Fast-forward to 2022. I got accepted into Beeson Divinity School whose founding Dean was Dr. Timothy George. He taught Church History at Southern Seminary in the 80s. Dever happened to be one of his students. Dever has shared that he chose Southern Seminary for his Th.M largely because of George’s historical scholarship. Taking Patristic History and Doctrine from Dr. George the Fall of 2022 was surreal. To learn from the father of Baptist Catholicity is one of the greatest honors of my life. Little did I know that Dr. George was one of few mentors that encouraged Dever to take the job at CHBC in 1994 rather than a position in academe. George preached his installation sermon.

Dr. George’s sermon at Dever’s installation service, Sep. 25, 1994. (Photo by Mark Dever)

I have found myself in a circle of people I want to emulate, and it makes my smile widen with gratitude. I get to work with Isaac Adams, pastor of Iron City Church. He was shaped as a pastor at CHBC. I’ve already learned much about church health and pastoral ministry from him and my beloved church family. I get to study with Dr. George which Dever also studied under. And I get a 5-month internship with Dever and CHBC studying and observing healthy ecclesiology. I couldn’t think of a better way to prepare for full-time ministry than in an incarnational seminary and healthy churches.

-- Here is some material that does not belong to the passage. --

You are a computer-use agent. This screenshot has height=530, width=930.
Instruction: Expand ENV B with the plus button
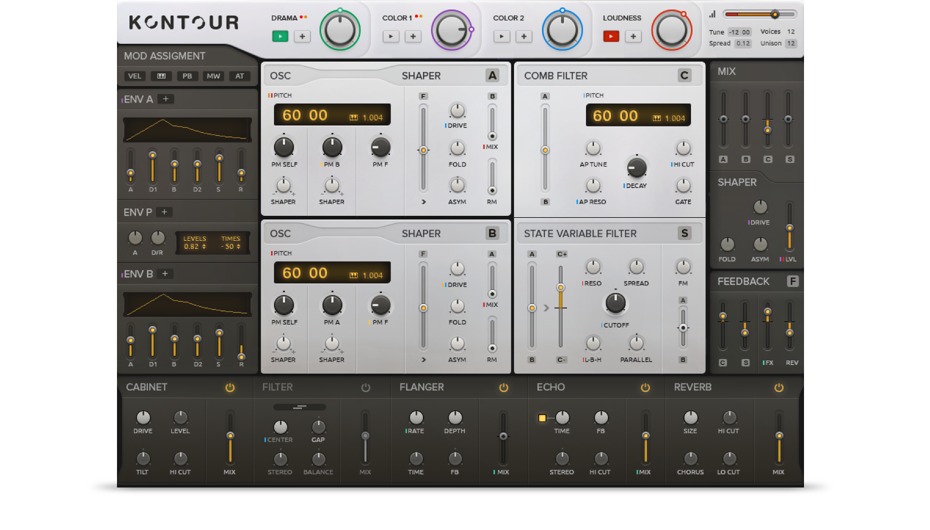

“A lot of young ministers never take time to sharpen their axe.” — Pastor John Brock

Before starting seminary, another mentor of mine, Pastor John Brock spoke a powerful reminder to me. He said, “Sal, take time to sharpen your axe. A lot of young ministers never take time to sharpen their axe.” If you aspire to pastor or minister in any capacity, take time to prepare. Not everyone gets the opportunity to train in incarnational models like Beeson and the CHBC pastoral internship, but you can find a healthy church to be equipped. Seminaries serve the local church and local churches make pastors and ministers. If you get the opportunity to go to a seminary in person, do it. But your membership in a healthy local church is not optional. Plus, being a member of a healthy local church will form you for ministry more than waiting to be handed a title.

You never know how God is using the people in your life right now to get you where you need to be. God’s providence is better than your 5-year plan. He might even put you in a place where you realize: we’re all just a product of God’s grace working through other people.

We’re all just a product of God’s grace working through other people.